Two years ago, Google retreated from its Glass project while promising "the journey doesn't end here." Now it's opening up sales of an improved Glass Enterprise Edition to business customers in need of its transparent hands-free display. It's lighter, more comfortable, more powerful and has a longer-lasting battery than before. Google didn't mention how much it costs now, or if there are plans to make another push for consumer adoption, but with several use cases in its pocket, the dream is still alive.
The current Player's Handbook and Dungeon Master's Guide may give you all the information you need to play D&D, but anyone who's ever used the books can attest to how hard it is to find anything in them. Now Wizards of the Coast is rolling out Dungeons & Dragons Beyond, a website/app with all the rules, monsters and number crunching built-in so you can just play. While there has been digital information available before, it was supplementary -- now the website will have everything you need.

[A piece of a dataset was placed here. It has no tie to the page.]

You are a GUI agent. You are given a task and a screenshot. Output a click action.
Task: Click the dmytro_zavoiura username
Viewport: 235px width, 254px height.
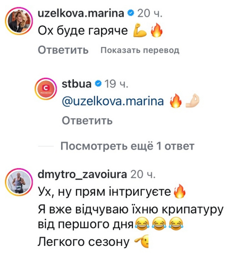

Ready for more help? Samsung is finally rolling out the delayed voice feature for its Bixby AI on the Galaxy S8 and Galaxy S8 Plus. Other than understanding natural language questions, the upgraded software should also do a better job of working with third-party apps like Google Maps, and it can read out text messages from Samsung's official app.
When Splatoon 2 arrives later this week, it will be the first game to use Nintendo's new Online features. The system, which is available in the Americas for free in beta this year, relies on mobile apps for gamers who want to voice chat online. Of course, if you're more interested in the game, we've already given it a spin. According to Sean Buckley, it's still an addictive multiplayer game that is "everything it needs to be and nothing more," although the single player campaign comes up a little short.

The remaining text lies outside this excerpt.